Show Review: The Avett Brothers and Samantha Crain and the Midnight Shivers at the Pageant, Thursday, June 25

Jun 26, 2009 at 8:49 am

BY KATIE MOULTON

The Avett Brothers barnstormed the Pageant last night and lead a stomping jubilee with its genre-razing folk-punk.

Fronted by string-snapping multi-instrumentalist brothers Seth and Scott Avett, the band destroyed any notion of traditional or roots music with a raucous set where even the ballads blistered. Drawing mostly from its four albums since 2006, including many crowd-favorites from 2007's Emotionalism, the band twisted up pretty acoustic picking, powerful harmonizing and furious whiskey-fire banjo (along with the occasional venture into guitar- and piano-driven rock), often within the course of a single song. The brothers' plaintive and precise bluegrass wails morphed into screams and pew-seat testimonials.

The band slowed things down a moment to perform its fantastic piano-based, cello-featuring title single "I and Love and You," the title track from its forthcoming Rick Rubin-produced major-label debut. But the pace soon accelerated with the Bone Thugs-fast rapid-fire spew at the start of "Talk on Indolence," a song that also includes an instrument-beating breakdown.

The band's relentless energy -- kicking, yipping, Joe Kwon swinging his cello like a square dance partner during sunny "Die, Die, Die"-- reflected in the literally all-ages crowd, which danced, hooted and hollered continuously as the spirit moved them. One guy couldn't help from screaming after each delicate, plainspoken line of acoustic "The Ballad of Love and Hate," performed by Seth alone under a single spotlight. The otherwise pin-drop-quiet crowd respected his fervor enough not to shut him up.

On familial tribute and audience darling "Murder in the City," which tells loved ones, "Don't go revenging in my name," middle-aged men raised glasses in the air, young people threw arms around each other and little pony-tailed girls were hoisted onto fathers' shoulders for a better view. A summer night at the modern-day hootenanny, for sure.

Though superficial comparisons with fellow handsome, artfully long-haired Southern relations Kings of Leon are probably inevitable, the Avett Brothers -- with its knack for masterful Americana-twinged rawness -- inspires a new vernacular.

Opener Samantha Crain also proved herself capable of sending her filly stomp in diverse directions, pushing out the edges of her dark, soulful alt-country. Thumping adorably on her Cash-black acoustic guitar, the pint-size Crain was clear leader of her band the Midnight Shivers, which included two musicians from Perryville, Missouri.

Noting how nice it was to be back in the Midwest (I saw her leaving Blueberry Hill before the show), the Shawnee, Oklahoma, native channeled the lumbering train of "Folsom Prison Blues" on her song "Scissor Tails." Crain also commented on the day's big music-history news, saying, "In honor of Michael Jackson, we're going to rock out a bit."
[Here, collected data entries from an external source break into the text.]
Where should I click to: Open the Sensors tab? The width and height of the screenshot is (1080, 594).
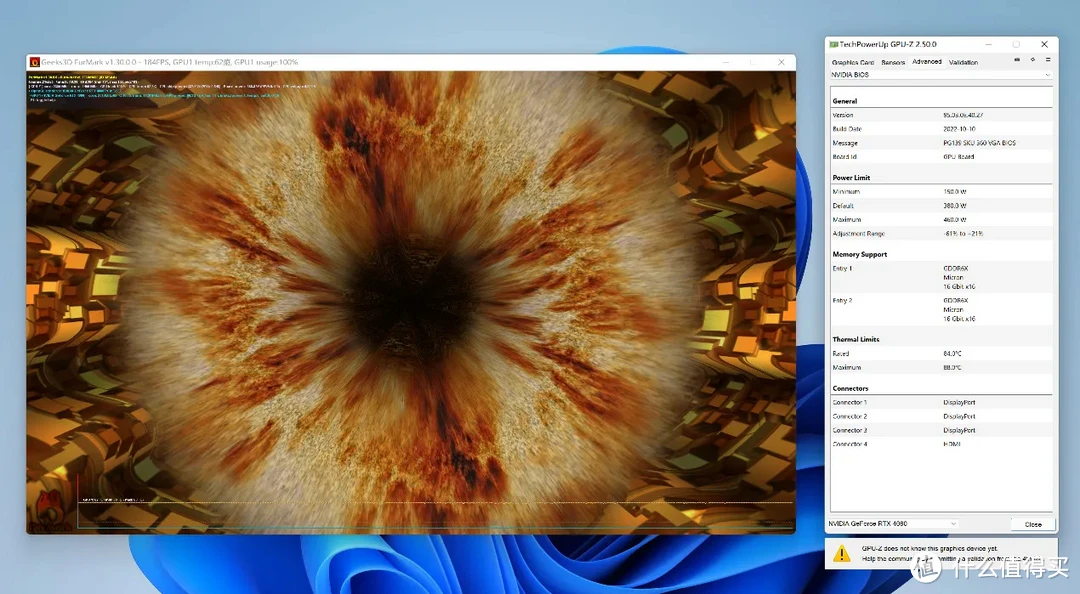click(893, 62)
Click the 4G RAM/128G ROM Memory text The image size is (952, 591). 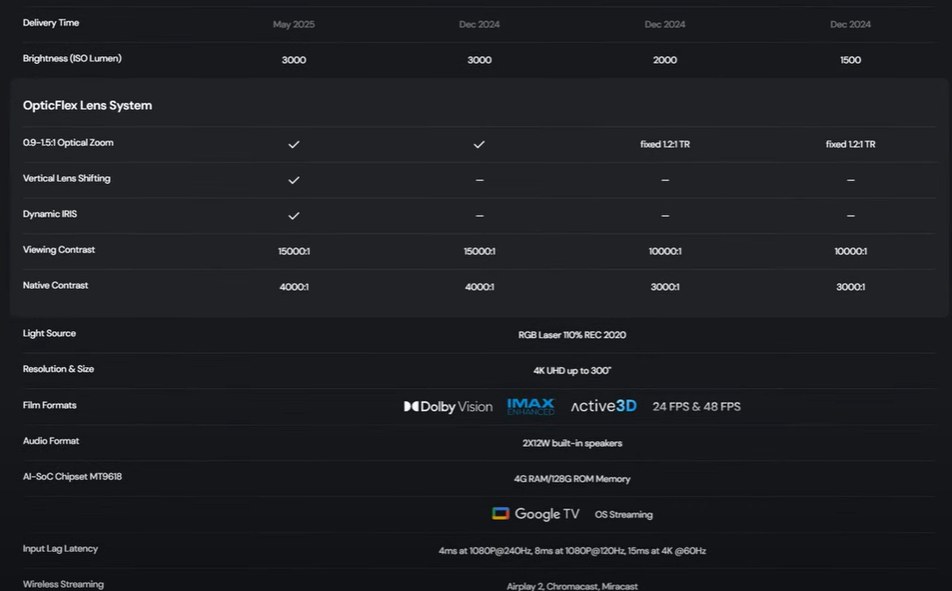[572, 479]
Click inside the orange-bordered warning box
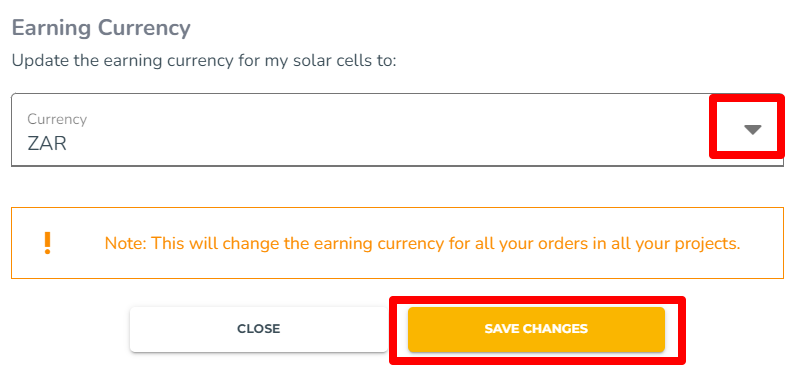 (x=397, y=243)
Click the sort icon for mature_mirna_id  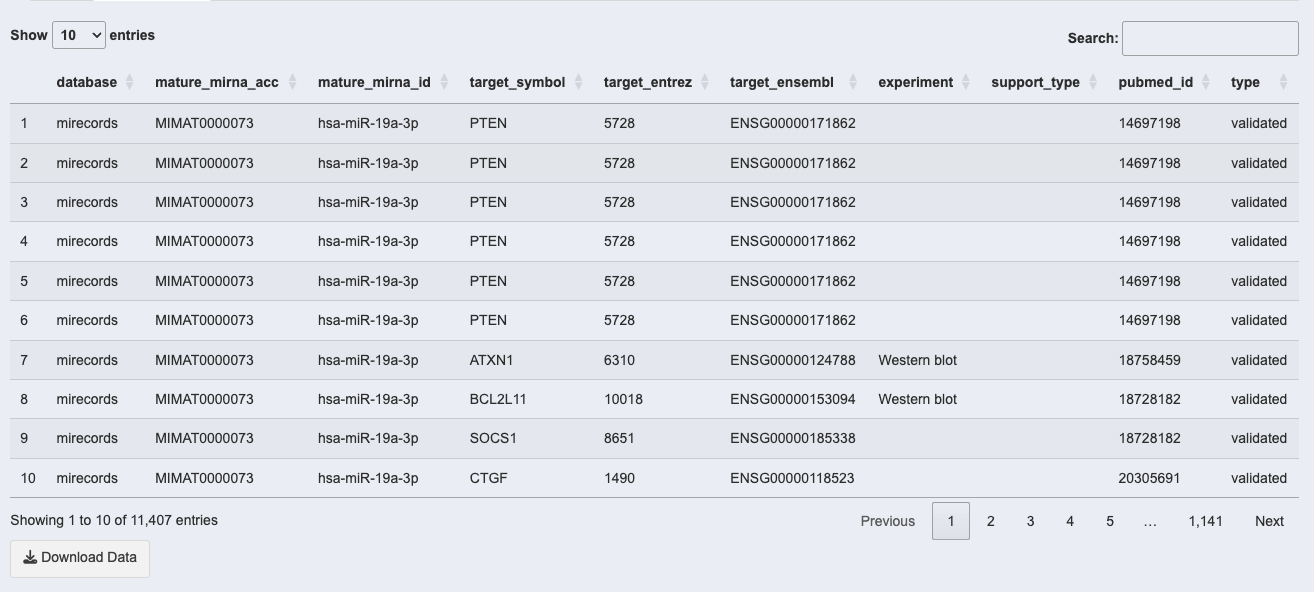tap(444, 83)
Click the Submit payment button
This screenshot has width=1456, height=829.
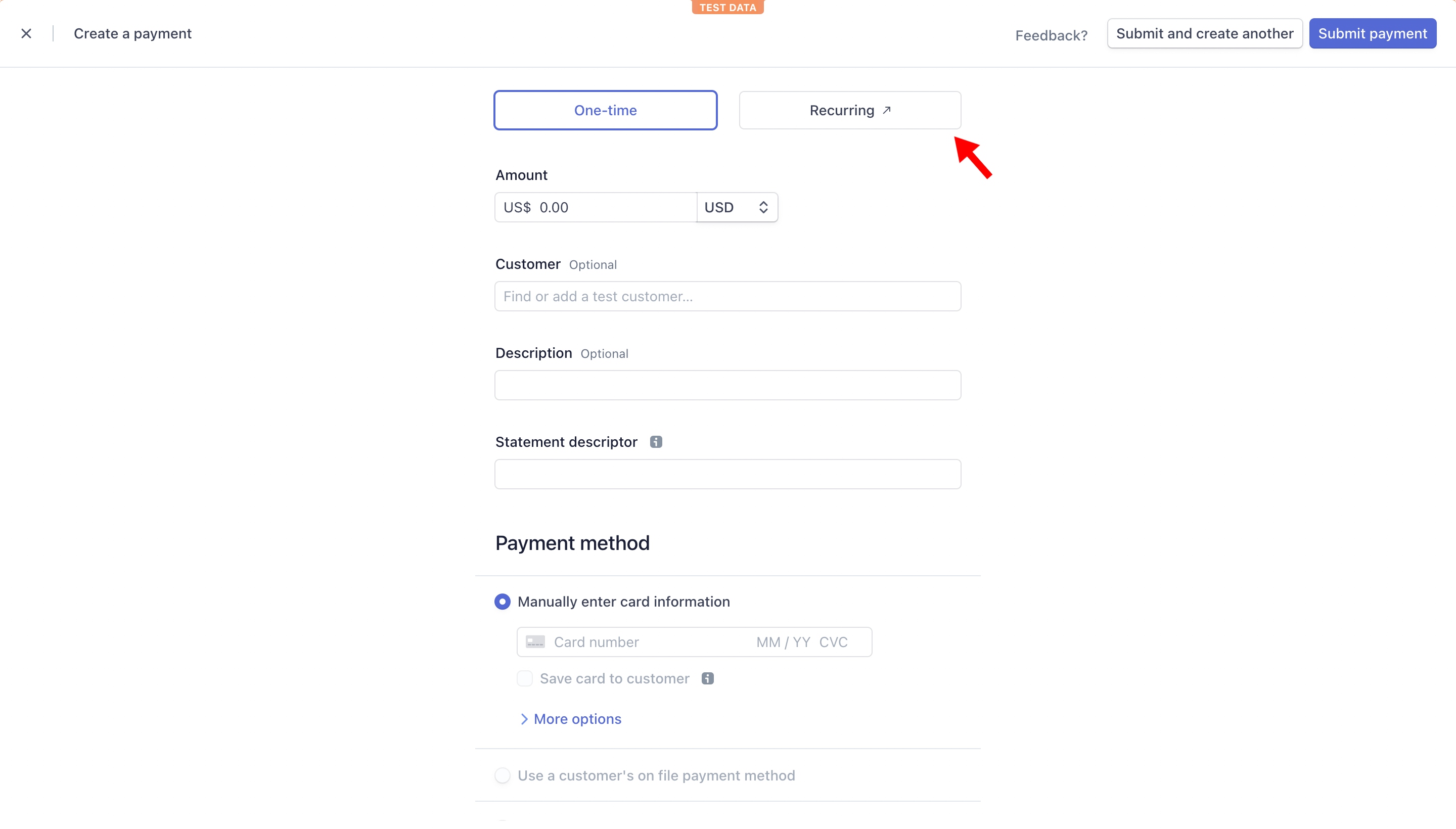point(1372,33)
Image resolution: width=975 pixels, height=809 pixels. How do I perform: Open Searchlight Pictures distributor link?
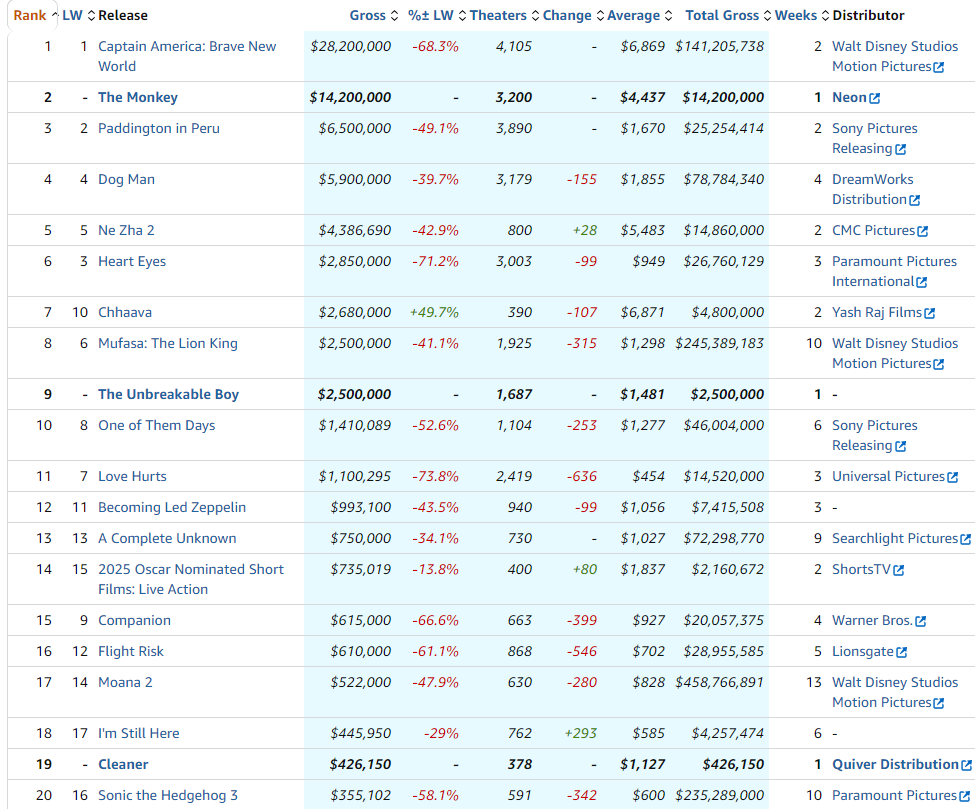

Going in, I couldn't have imagined attending a performance any further from those of Michael Jackson. During the course of the show, however, a reminiscent youthful exuberance, brilliant inventiveness and defiance of boundaries were definitely at work. Death turns up and takes the bow frequently in the Avett Brothers' music, and their stark sing-along show-closing choruses echoed appropriately: "We came for salvation/We came for family...We came to leave the world a better way."